-- Dataset records --
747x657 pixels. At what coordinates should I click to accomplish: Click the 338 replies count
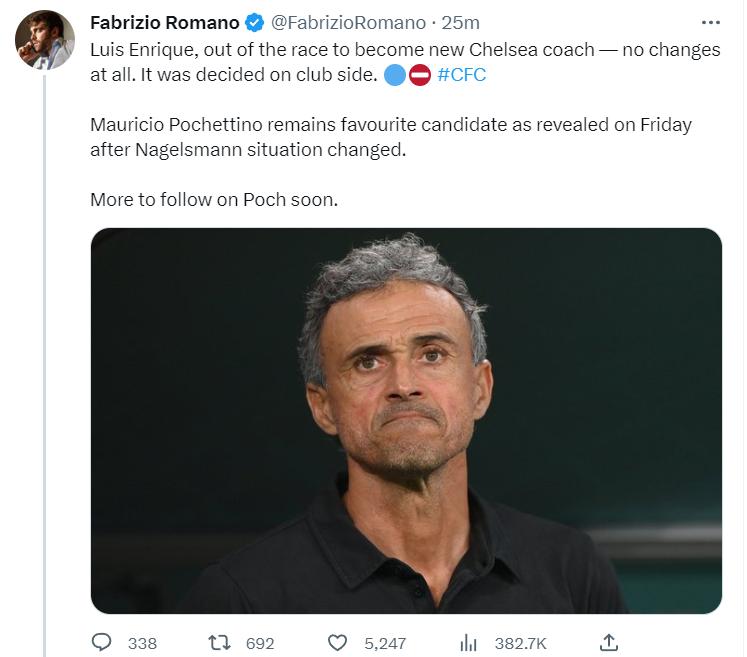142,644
...
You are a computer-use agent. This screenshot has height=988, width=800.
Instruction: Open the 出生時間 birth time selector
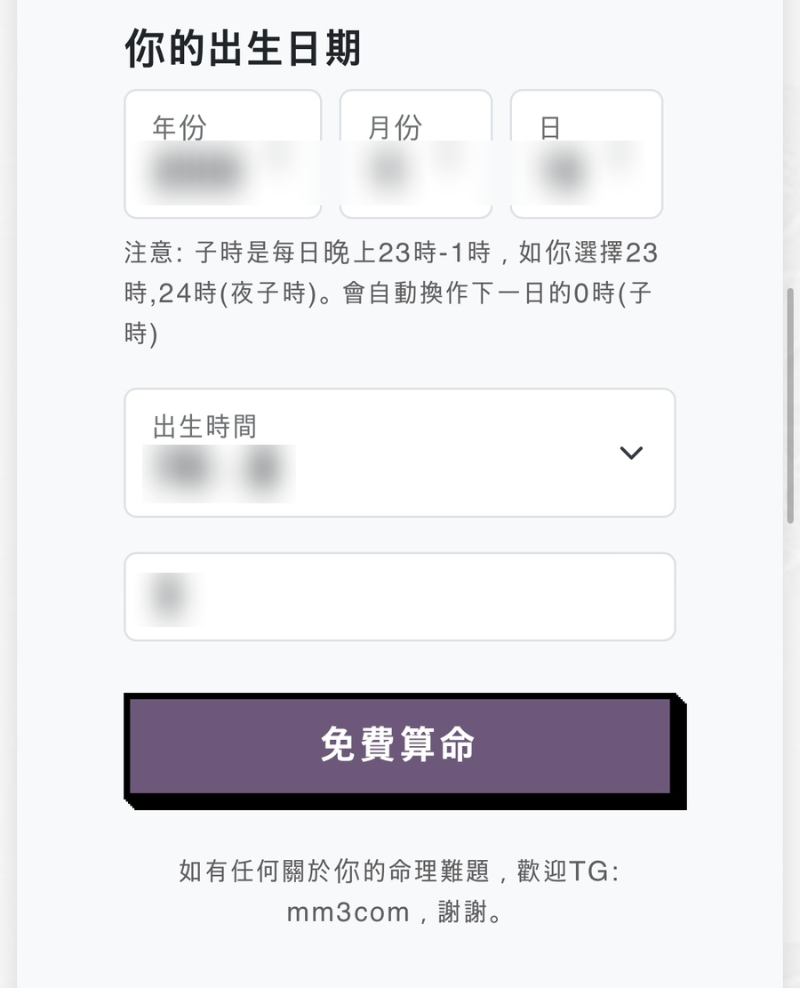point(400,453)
...
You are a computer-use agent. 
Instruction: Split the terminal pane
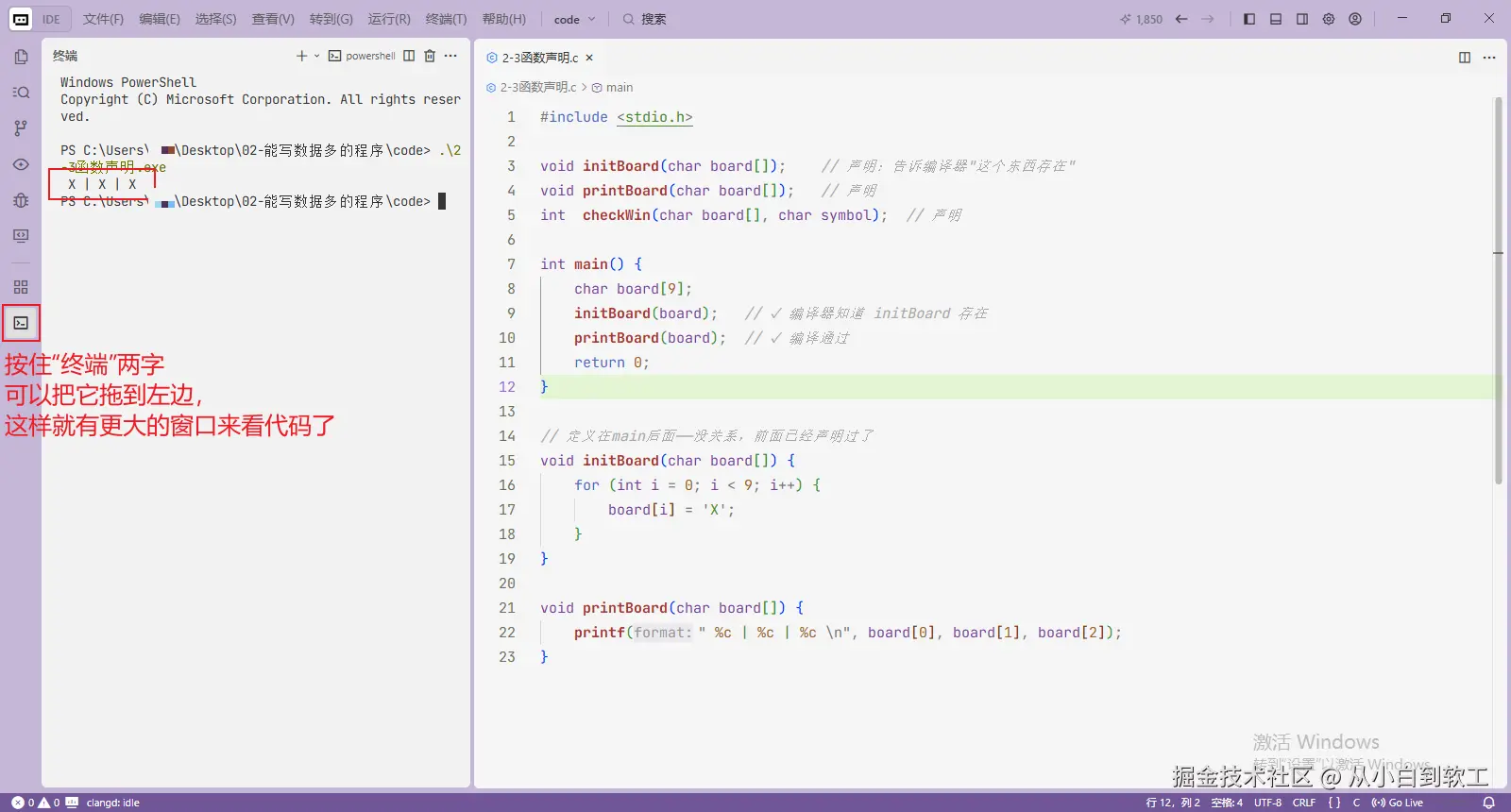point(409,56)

-- Exercise requirements --
What lines in the data above contain the word "agent"? Show them all.

-- Worked solution --
You are a computer-use agent. This screenshot has height=988, width=800.
You are a computer-use agent. 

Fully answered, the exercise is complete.